Aborto Retido > 12 Semanas: Conduta e Manejo Clínico

FAMERP/HB - Faculdade de Medicina de São José do Rio Preto - Hospital de Base (SP) — Prova 2026

Enunciado

Gestante, 28 anos, G3 P2 (partos por via vaginal), sem comorbidades. Está em sua primeira consulta na Unidade Básica de Saúde, assintomática, relatando um atraso menstrual de 18 semanas. Foi realizado ultrassom endovaginal onde foi observado feto com idade gestacional compatível com 13 semanas e ausência de batimentos cardíacos. A melhor conduta para esta paciente é:

Alternativas

  1. A) Aguardar expulsão fetal espontaneamente.
  2. B) Aspiração Manual Intrauterina (AMIU) e ocitocina.
  3. C) Curetagem uterina após expulsão fetal com misoprostol.
  4. D) Ocitocina por via endovenosa e curetagem uterina após expulsão fetal.

Pérola Clínica

IG > 12 sem + óbito fetal → Misoprostol para preparo cervical antes do esvaziamento cirúrgico.

Resumo-Chave

Em gestações acima de 12 semanas com óbito fetal (aborto retido tardio), o colo uterino geralmente está fechado. A indução com misoprostol é necessária para amadurecimento cervical, facilitando a expulsão ou o procedimento cirúrgico subsequente.

Contexto Educacional

O abortamento retido é definido pela morte embrionária ou fetal antes de 20-22 semanas, sem a eliminação de tecidos e com colo uterino fechado. O manejo depende fundamentalmente da idade gestacional. Até 12 semanas, métodos como AMIU são padrão-ouro.
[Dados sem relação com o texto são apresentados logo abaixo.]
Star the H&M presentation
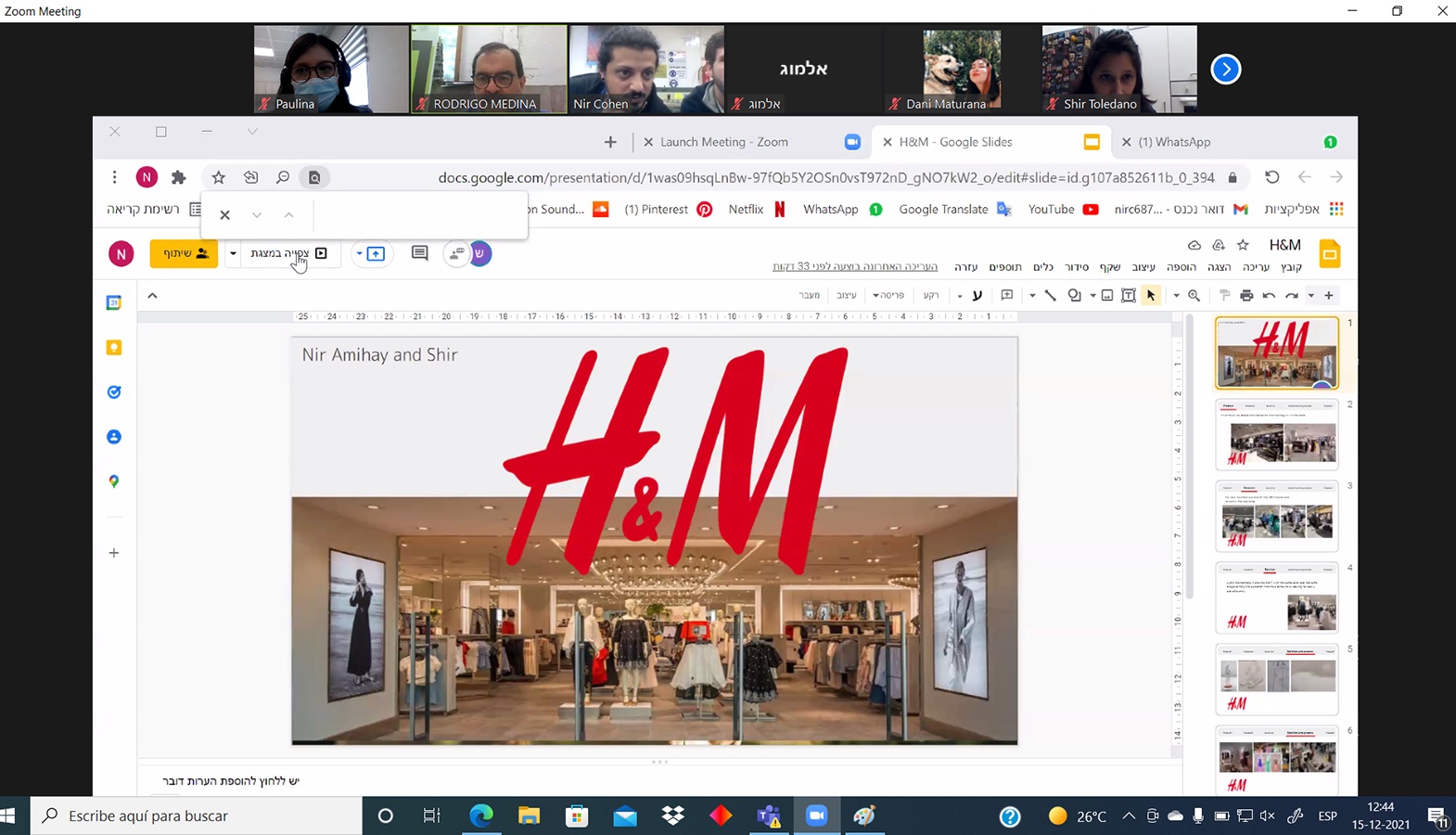The image size is (1456, 835). [1243, 245]
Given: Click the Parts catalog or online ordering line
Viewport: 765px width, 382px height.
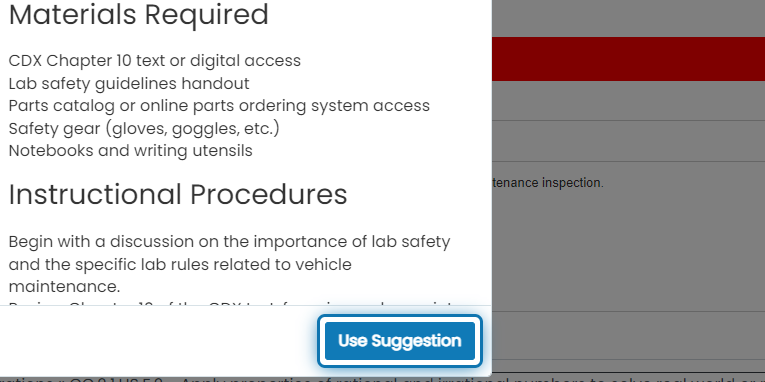Looking at the screenshot, I should pos(219,106).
Após 12 semanas, a ossificação fetal e o tamanho do concepto impedem o esvaziamento simples sem preparo. A legislação e os protocolos do Ministério da Saúde orientam o uso de prostaglandinas para induzir o abortamento em ambiente hospitalar, seguido de revisão uterina se necessário. Este caso clínico ilustra a transição entre o primeiro e o segundo trimestre, onde a segurança da paciente depende do amadurecimento cervical prévio a qualquer manobra instrumental.

Perguntas Frequentes

Por que usar misoprostol antes da curetagem no aborto retido de 13 semanas?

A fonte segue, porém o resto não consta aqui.